↓

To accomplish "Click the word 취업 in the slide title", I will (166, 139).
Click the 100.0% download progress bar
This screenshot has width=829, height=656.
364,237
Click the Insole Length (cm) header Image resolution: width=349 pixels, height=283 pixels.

↑

Exercise brief> Restate all entries above verbatim.

Written solution>
To accomplish "Click the word 취업 in the slide title", I will (166, 139).
Click the 100.0% download progress bar
This screenshot has width=829, height=656.
364,237
Click the Insole Length (cm) header Image resolution: width=349 pixels, height=283 pixels.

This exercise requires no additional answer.